# To HAP or not to HAP?



## Drakon (4 Dec 2017)

I live in Cork and have a rental property in Dublin (it used to be my home). It's been rented out for the last five years to the same tenants, a family of three, from the area. They've always paid their rent and have never asked for anything. When I moved out of the house I'd intended using a letting agency as I live so far from the property, but these tenants presented themselves and have been ideal in all regards. I gave them a favourable rate and haven't increased the rent once. There are few house available in Dublin for less than €1,000 per month, I'd say? For the last five years good tenants rather than good rent has been my priority.

Their employment has been precarious over the five years. When employed they've paid the rent themselves; when not employed they've received Local Authority (LA) assistance. Anytime they've been late with the rent, it's only been for a few days and have contacted me in advance.

Recently they've suggested HAP, but want me to concur. I suppose I've taken the view "leave well enough alone", but now I'm thinking of what the pros could be, and the cons. My own financial situation is becoming squeezed by young children getting older.

They way I see it, the advantages to me are:

Tax free rental income for three years.
I can increase the rent by the RPZ amount (4%?). I would have been unable to increase the rent in the past without squeezing them, but now that the LA is paying for it it's not a concern.
The above two points can be done with the same tenants.
The disadvantages are:

My fear of not "leaving well enough alone".
My concern that the LA inspection may demand silly fixes (I've no problem fixing genuine problems). I'm hoping as that there is no change in tenants the inspection will be a formality.

Are there any pros and cons I'm missing? Are their any landlords out there that have had been in similar circumstances?

Thanks.


----------



## Learner2015 (4 Dec 2017)

I signed up a tenant on HAP last year. No issues so far, rent comes direct from the scheme. The inspection didn't throw up any issues for me and getting tax clearance was a simple as clicking a button on ROS.

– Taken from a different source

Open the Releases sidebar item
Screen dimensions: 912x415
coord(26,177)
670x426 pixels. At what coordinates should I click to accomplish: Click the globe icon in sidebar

How is the rental income tax free though?


----------



## Drakon (4 Dec 2017)

Oh, I thought I heard that on a TV show last week.  Now that I look at the website, it just appears to be 100% tax relief on mortgage interest.
Hmmmm.  Must double check that on the player.


----------



## Bronte (4 Dec 2017)

Learner2015 said:


> I signed up a tenant on HAP last year. No issues so far, rent comes direct from the scheme. The inspection didn't throw up any issues for me and getting tax clearance was a simple as clicking a button on ROS.
> 
> How is the rental income tax free though?



What inspection? I've never been inspected. 

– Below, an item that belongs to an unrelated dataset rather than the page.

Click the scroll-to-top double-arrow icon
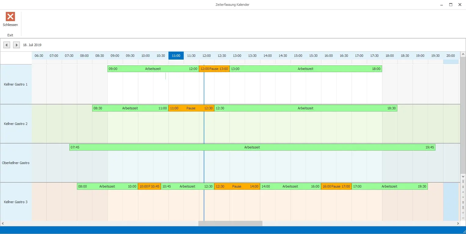 (463, 181)
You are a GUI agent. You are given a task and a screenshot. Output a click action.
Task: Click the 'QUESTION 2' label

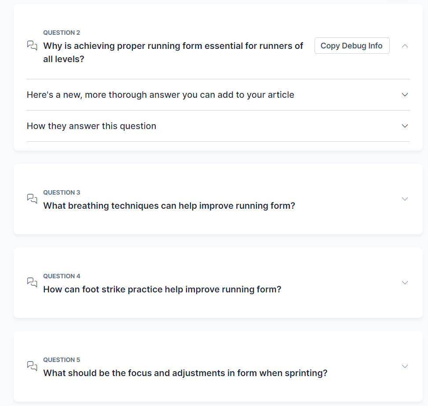(62, 33)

The 100% mortgage interest relief applies to social welfare tenants, and is a new thing, but you have to register with the PRTB.  There is a thread on the matter. 

There is no tax free rental income.


----------



## Learner2015 (4 Dec 2017)

Bronte said:


> What inspection? I've never been inspected.
> 
> The 100% mortgage interest relief applies to social welfare tenants, and is a new thing, but you have to register with the PRTB.  There is a thread on the matter.
> 
> There is no tax free rental income.



Bronte, yes my one was inpsected by the County Council shortly after the tenant moved in to make sure it complied with current standards. Apparently all are ment to be inpsected within 8 months of the tenant moving in although I doubt that happens. 

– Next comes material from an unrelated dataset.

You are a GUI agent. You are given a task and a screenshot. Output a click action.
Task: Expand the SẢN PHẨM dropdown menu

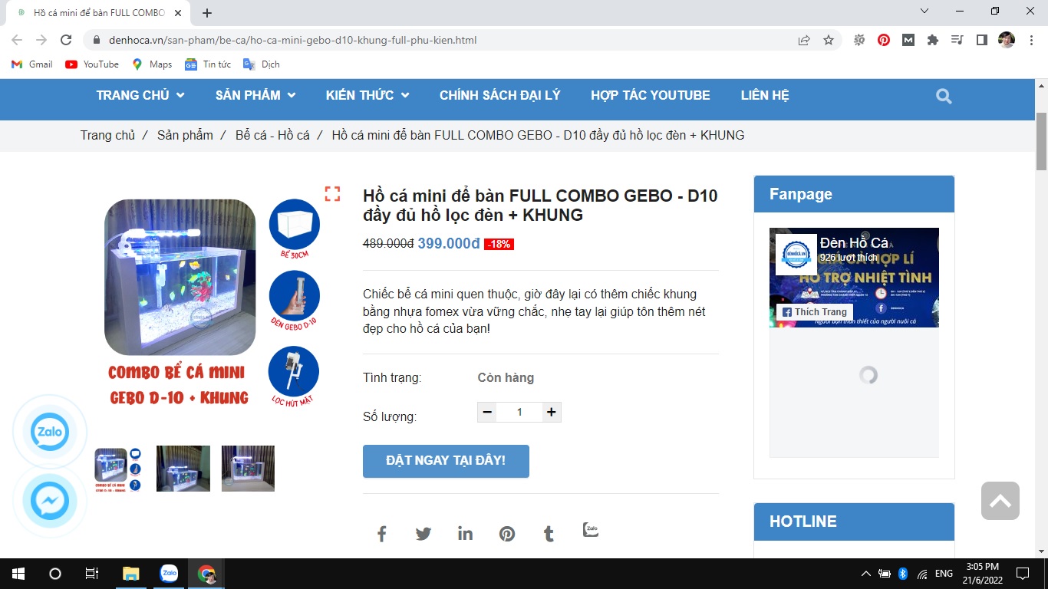255,95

Drakon as far as I know once the tenant has been in situ for 3 years you can claim the 25% mortgage interest for each of the three years and then 100% thereafter. There is a form you have to fill out and send into the prtb see link below.

https://www.rtb.ie/landlords/helpful-info-documents/declaration-of-undertaking-form


----------



## robert 200 (4 Dec 2017)

I had a DCC inspection after I accepted HAP. I had to replace a new fridge with a 2 door fridge , replace smoke alarms with 10 year battery ones and provide fire escape plans for a 2
story property.
They also work on a back month, so the tenant moves in on October 1st and the rent is  €1000 , you will receive  €2000 rent and deposit immediately but your next payment will be
on December 1st - so you are not paid in advance as is the norm.
As they used to say on Blind Date  " The decision is yours "


----------



## Tomjim (7 Dec 2017)

In relation to the maximum amounts paid by the Council under the HAP Scheme, are the amounts quoted the maximum amount the Council will pay, for example it is quoted on the website the max amount the Council will pay in Westmeath is €650 per month. Is this the absolute max or will the Council pay more?


----------



## landlord (7 Dec 2017)

Tomjim said:


> In relation to the maximum amounts paid by the Council under the HAP Scheme, are the amounts quoted the maximum amount the Council will pay, for example it is quoted on the website the max amount the Council will pay in Westmeath is €650 per month. Is this the absolute max or will the Council pay more?



I have found through negotiation that they have a discretionary extra but for obvious reasons they do not advertise this.


----------